== Data supplied ==
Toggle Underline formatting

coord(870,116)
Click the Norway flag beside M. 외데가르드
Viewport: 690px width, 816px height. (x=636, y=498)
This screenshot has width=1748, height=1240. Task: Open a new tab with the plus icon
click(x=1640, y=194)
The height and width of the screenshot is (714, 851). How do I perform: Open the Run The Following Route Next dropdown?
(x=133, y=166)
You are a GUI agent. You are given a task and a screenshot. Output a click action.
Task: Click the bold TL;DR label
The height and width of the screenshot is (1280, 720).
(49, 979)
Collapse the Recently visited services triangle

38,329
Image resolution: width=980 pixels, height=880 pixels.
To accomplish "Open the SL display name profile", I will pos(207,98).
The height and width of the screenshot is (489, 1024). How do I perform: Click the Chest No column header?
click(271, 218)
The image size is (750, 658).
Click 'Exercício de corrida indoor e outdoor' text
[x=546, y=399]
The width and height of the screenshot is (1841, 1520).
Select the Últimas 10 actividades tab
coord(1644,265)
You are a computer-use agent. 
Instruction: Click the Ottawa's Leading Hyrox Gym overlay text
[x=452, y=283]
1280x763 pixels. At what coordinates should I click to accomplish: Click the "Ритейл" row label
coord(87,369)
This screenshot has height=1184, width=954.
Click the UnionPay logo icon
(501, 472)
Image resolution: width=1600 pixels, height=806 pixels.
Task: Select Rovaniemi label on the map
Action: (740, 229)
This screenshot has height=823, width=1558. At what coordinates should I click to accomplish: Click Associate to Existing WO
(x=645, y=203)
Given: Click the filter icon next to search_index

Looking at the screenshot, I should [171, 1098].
===
— Exercise description —
Search the material above for the string "agent", and copy every line in which it turns up.

— Exercise solution —
You are a GUI agent. You are given a task and a screenshot. Output a click action.
You are a computer-use agent. 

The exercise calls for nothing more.